Code for UniS-MMC: Multimodal Classification via Unimodality-supervised Multimodal Contrastive Learning (ACL 2023)
Python=3.8, Pytorch=1.8.0, CUDA=11.1
conda create -n unis111 python=3.8
conda install pytorch==1.8.0 torchvision==0.9.0 torchaudio==0.8.0 cudatoolkit=11.1 -c pytorch -c conda-forge
pip install -r requirements.txt
-- model: TextEncoder.py, ImageEncoder.py, model.py
-- data: dataloader.py, create_data.py
-- results: logs, results, imgs, models
-- Pretrained: bert_base_uncased, bert_large_uncased, roberta_base, roberta_large, vit_base, vit_large
-- src: config.py, functions.py, metrics.py, train_food101.py
-- main.py
-- train.sh
-- test.sh
-- requirements.txt
UPMC-Food-101 is a multimodal food classification dataset.
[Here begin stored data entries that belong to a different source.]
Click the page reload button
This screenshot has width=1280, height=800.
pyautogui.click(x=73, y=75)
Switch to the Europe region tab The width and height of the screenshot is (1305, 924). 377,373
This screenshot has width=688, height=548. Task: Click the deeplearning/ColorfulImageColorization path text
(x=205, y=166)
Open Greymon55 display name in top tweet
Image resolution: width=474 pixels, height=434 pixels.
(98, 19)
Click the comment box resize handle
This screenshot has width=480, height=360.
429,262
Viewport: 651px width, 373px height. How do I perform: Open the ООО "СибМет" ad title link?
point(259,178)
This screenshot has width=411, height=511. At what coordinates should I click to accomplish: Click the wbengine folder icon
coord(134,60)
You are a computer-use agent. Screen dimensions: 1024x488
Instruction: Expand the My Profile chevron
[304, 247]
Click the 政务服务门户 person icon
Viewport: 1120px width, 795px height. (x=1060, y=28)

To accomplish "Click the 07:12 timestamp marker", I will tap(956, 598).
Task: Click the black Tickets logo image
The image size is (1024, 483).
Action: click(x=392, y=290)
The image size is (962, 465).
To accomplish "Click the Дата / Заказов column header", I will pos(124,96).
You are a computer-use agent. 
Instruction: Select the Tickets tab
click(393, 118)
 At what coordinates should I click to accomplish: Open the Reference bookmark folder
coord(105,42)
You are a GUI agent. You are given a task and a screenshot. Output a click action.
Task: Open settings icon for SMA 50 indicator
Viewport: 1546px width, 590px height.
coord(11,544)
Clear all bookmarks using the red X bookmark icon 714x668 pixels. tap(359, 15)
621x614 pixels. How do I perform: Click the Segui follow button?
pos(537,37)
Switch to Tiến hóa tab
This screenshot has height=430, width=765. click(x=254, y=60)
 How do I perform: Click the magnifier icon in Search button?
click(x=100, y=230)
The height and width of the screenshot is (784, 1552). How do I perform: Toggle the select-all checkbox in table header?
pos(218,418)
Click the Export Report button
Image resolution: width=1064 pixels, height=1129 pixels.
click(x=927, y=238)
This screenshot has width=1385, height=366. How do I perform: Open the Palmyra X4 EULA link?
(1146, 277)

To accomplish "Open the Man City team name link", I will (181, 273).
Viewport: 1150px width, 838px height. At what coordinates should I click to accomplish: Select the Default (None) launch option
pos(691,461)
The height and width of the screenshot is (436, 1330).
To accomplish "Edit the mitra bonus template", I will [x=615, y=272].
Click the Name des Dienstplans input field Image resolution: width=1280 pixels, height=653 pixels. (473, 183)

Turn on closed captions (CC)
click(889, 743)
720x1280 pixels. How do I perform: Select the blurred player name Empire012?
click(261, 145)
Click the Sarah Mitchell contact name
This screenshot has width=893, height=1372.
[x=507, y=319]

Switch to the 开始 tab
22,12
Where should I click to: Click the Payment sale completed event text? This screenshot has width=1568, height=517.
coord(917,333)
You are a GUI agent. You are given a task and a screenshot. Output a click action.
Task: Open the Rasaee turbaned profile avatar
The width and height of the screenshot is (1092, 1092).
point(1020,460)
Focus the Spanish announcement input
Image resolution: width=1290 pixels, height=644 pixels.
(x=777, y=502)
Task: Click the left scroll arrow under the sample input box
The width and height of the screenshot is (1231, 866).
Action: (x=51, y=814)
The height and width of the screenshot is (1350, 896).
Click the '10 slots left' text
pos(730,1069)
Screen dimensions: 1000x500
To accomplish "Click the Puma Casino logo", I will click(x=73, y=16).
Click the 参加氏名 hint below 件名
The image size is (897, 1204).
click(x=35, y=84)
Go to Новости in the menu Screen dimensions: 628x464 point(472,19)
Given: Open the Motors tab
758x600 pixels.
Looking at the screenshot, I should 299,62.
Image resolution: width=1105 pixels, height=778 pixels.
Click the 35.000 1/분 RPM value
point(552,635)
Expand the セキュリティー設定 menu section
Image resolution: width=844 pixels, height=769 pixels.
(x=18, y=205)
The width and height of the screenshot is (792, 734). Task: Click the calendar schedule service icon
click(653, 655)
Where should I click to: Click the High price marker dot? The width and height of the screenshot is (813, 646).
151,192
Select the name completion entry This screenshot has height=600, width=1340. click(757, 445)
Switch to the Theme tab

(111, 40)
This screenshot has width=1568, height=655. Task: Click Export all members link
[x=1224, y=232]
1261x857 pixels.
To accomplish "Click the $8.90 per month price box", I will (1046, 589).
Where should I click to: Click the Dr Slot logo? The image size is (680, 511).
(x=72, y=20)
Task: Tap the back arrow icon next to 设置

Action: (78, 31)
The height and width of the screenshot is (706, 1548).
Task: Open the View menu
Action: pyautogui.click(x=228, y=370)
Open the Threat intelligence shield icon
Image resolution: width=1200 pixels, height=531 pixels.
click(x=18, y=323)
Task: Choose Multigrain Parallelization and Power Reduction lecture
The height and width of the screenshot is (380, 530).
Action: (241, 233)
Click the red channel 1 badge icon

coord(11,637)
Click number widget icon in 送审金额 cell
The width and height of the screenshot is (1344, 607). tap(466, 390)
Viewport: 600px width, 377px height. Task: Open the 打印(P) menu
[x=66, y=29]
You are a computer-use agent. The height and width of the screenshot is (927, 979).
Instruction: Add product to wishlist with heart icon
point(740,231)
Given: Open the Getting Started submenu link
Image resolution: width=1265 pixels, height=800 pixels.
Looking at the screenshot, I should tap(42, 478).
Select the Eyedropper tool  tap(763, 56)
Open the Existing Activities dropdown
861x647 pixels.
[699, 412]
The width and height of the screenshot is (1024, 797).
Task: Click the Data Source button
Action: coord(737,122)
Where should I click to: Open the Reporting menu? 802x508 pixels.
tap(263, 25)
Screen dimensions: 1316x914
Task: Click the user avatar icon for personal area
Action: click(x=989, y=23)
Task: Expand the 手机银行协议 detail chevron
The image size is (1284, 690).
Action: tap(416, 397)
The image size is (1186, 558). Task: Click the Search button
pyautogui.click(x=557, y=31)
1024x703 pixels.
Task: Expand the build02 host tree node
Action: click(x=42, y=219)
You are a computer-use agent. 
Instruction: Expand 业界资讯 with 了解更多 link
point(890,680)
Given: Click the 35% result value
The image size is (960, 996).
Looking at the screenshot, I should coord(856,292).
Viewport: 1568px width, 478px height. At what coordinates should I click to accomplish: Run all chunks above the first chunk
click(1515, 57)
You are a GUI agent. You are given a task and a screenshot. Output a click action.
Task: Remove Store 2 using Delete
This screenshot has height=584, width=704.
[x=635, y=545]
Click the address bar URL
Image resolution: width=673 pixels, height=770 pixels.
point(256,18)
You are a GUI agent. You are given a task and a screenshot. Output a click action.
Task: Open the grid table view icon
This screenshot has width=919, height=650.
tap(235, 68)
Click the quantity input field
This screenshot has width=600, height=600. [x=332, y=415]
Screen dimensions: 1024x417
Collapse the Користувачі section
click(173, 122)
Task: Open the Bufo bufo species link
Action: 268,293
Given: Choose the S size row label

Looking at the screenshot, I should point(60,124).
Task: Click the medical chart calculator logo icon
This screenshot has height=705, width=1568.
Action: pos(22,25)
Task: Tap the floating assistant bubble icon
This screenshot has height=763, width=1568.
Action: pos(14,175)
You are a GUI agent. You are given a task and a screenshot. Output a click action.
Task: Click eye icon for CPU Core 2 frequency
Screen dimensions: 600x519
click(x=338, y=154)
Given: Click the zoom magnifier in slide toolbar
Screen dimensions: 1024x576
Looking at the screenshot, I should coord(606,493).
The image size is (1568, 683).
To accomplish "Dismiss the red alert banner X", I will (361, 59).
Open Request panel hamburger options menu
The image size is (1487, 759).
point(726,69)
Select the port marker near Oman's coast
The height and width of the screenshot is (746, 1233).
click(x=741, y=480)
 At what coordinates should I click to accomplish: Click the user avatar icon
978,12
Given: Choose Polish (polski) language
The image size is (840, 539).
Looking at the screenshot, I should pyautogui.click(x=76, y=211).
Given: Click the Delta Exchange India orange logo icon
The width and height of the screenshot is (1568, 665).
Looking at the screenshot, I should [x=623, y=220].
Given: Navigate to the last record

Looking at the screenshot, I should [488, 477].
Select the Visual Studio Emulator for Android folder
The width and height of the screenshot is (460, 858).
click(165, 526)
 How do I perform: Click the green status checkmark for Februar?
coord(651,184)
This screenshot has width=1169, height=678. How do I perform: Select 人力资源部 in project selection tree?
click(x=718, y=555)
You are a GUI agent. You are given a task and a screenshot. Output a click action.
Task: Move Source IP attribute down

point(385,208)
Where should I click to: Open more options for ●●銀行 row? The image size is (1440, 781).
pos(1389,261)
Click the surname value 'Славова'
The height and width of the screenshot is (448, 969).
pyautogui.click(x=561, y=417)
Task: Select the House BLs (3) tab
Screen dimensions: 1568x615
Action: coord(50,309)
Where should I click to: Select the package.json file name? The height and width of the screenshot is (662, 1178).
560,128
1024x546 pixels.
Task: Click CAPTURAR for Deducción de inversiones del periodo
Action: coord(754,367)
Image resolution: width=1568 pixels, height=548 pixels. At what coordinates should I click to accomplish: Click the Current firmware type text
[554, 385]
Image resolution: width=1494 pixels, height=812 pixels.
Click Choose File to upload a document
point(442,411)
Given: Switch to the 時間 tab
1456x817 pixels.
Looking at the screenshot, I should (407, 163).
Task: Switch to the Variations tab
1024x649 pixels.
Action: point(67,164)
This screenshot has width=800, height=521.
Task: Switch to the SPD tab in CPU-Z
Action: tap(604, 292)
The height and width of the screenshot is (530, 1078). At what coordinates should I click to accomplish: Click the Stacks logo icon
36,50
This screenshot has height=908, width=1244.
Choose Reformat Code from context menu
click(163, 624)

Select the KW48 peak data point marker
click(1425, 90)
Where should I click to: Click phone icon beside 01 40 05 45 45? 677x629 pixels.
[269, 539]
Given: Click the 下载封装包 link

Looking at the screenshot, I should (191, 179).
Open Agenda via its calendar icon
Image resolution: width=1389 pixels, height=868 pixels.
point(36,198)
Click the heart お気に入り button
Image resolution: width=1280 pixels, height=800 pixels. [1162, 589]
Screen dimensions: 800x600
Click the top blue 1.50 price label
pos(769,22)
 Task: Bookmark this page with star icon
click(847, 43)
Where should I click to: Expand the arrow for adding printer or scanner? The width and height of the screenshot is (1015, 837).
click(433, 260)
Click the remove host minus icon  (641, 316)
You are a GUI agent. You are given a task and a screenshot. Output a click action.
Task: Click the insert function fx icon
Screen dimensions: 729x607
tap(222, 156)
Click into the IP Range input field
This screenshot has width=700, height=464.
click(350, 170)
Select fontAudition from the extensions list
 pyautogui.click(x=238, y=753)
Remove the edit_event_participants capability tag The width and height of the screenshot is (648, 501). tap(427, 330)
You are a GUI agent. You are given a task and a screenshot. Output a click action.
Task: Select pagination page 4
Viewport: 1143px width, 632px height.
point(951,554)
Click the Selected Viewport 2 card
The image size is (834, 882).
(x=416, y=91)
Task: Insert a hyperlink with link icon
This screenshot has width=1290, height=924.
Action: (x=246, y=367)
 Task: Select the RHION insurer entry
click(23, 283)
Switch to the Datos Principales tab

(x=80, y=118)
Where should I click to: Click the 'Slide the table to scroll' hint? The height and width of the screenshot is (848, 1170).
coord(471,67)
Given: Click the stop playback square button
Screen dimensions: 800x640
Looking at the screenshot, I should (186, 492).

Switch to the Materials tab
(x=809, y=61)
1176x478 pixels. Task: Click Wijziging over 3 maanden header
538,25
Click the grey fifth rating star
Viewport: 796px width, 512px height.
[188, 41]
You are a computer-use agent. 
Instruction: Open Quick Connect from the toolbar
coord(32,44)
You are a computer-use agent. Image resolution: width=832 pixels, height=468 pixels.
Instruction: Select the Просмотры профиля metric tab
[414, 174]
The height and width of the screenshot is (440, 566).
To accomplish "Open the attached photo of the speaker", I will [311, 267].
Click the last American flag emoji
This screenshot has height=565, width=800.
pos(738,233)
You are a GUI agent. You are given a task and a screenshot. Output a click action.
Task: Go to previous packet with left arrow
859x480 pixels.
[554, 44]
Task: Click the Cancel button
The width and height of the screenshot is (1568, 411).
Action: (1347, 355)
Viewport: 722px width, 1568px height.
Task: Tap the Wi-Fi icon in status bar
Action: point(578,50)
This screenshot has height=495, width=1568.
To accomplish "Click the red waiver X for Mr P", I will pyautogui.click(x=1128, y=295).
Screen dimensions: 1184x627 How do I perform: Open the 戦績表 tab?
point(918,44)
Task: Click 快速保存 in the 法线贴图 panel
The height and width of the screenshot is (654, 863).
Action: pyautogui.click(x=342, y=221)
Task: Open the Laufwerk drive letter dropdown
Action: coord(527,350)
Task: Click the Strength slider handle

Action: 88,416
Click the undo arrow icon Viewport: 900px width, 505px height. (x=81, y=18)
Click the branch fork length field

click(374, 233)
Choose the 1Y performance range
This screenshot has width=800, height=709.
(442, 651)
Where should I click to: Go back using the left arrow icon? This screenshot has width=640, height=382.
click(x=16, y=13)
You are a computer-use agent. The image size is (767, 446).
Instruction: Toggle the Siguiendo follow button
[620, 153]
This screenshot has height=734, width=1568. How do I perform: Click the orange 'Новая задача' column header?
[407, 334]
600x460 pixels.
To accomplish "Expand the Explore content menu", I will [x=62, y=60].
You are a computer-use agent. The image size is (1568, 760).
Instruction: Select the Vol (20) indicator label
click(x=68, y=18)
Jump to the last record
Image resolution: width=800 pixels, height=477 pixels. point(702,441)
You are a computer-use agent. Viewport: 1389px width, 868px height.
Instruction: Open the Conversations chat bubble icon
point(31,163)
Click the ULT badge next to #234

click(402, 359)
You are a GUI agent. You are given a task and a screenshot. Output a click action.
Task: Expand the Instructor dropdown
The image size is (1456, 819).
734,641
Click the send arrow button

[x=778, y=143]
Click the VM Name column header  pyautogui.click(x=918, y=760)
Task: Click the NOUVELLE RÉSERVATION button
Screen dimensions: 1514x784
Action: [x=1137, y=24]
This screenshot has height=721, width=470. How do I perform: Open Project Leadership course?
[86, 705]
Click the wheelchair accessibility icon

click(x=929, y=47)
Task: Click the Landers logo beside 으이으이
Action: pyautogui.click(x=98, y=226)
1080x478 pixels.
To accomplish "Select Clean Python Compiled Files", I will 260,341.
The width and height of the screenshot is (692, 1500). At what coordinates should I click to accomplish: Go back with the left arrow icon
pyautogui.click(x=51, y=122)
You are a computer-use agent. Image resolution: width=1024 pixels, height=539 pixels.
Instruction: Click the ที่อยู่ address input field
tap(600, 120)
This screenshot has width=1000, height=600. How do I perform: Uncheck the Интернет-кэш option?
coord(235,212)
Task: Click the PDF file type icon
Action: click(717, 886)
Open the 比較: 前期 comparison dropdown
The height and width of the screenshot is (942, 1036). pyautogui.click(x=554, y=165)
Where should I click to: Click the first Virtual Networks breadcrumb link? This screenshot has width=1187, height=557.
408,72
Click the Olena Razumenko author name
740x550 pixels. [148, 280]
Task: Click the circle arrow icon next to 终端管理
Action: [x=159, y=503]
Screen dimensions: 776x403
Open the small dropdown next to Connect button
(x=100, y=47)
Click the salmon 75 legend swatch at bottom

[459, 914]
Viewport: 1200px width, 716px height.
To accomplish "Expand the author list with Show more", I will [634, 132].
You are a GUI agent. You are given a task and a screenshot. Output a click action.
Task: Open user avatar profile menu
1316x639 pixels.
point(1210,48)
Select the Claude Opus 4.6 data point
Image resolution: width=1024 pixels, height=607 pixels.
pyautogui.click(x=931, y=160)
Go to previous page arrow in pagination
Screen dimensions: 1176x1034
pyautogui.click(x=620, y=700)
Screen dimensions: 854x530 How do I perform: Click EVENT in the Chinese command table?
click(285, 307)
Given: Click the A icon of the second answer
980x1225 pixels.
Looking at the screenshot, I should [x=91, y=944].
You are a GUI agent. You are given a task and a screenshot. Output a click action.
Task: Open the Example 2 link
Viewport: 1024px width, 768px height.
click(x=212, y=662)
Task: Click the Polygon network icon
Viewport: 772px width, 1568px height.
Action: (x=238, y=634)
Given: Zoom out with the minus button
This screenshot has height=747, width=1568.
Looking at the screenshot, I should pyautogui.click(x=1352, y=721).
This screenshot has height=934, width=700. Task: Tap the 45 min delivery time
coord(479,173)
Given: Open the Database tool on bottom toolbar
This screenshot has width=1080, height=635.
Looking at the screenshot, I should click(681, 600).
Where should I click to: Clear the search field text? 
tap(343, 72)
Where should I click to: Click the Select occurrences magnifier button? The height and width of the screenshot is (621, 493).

We adopt the most commonly used split method and remove those image-text pairs with missing images or text. The final dataset split is available here.
N24News is a multimodal news classification dataset. We adopt the original split method.
The examples for training and test are included in train.sh and test.sh. For direct inference on Food101, we provide a pretrained checkpoint here.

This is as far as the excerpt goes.